■ Task goal
Report each line of the entries below that has the word "badge" in it.

--------------------

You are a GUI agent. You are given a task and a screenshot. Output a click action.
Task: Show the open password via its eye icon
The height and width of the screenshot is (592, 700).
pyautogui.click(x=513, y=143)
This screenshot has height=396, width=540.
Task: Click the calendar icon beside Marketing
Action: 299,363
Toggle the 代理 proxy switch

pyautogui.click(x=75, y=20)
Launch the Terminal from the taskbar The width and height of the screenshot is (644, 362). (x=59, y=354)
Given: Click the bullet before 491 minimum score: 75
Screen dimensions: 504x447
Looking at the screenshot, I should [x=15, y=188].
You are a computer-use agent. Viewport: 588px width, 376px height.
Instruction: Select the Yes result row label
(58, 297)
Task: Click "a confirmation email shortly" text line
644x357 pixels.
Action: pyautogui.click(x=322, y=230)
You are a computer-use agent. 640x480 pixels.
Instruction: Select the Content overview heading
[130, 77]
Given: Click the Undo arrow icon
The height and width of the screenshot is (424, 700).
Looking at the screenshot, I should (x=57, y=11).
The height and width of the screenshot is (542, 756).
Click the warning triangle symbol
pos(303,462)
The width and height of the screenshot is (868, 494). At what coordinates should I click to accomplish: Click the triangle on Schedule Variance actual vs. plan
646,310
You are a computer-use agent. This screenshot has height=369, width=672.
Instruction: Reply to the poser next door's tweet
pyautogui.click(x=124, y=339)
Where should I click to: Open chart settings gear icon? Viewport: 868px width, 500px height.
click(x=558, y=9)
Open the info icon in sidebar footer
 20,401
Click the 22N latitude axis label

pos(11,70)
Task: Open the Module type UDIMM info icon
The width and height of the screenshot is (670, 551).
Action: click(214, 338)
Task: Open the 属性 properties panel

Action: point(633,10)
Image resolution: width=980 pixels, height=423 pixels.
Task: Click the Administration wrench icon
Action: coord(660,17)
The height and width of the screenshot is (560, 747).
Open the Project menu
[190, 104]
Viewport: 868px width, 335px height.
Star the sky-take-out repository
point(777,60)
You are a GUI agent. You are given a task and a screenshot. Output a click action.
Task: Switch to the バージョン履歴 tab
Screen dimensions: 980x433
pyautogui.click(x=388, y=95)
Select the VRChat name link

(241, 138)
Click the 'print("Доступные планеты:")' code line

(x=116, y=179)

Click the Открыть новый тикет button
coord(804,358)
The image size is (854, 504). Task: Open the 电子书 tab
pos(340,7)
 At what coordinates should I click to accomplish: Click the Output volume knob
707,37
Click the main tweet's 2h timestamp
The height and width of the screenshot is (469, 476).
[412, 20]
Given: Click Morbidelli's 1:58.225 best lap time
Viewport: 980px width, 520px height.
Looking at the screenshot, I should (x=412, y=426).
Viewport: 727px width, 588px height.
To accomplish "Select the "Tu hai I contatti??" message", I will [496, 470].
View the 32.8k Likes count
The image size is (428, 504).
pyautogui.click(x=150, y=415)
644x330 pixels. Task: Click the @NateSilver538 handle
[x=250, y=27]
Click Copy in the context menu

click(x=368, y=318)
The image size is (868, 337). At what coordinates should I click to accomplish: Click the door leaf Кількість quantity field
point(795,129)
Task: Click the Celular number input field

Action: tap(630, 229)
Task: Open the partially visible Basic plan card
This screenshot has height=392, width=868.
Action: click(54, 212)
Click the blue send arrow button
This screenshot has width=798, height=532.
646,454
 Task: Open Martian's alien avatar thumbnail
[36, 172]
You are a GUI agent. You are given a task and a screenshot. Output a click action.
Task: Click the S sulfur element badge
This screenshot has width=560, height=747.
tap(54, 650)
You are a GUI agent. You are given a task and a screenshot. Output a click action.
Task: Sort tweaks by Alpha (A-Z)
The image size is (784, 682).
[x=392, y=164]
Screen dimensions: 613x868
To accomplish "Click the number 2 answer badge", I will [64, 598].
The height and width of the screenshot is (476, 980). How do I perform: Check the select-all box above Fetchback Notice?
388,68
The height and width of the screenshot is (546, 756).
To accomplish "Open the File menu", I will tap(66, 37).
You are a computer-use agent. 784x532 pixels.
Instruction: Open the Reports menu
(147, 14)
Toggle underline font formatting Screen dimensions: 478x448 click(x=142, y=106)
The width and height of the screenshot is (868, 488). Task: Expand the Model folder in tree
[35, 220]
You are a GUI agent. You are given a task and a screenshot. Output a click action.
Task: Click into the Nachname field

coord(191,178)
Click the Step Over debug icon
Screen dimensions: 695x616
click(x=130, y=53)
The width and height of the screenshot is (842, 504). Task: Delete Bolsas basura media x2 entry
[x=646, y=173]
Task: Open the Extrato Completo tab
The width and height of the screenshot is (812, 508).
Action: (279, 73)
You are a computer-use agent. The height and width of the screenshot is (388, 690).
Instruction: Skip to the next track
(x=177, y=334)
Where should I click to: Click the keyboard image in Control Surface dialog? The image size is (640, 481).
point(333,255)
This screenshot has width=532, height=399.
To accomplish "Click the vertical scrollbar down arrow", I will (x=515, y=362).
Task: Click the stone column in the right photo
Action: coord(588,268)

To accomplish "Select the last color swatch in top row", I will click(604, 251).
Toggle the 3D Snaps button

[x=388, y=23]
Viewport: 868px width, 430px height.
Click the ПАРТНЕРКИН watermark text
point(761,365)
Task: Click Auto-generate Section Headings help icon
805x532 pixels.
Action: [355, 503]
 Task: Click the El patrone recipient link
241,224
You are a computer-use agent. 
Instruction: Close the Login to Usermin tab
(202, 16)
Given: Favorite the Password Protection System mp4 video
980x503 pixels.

--------------------

■ Task response
Task: Click the S sulfur element badge
To accomplish "Click the number 2 answer badge", I will [64, 598].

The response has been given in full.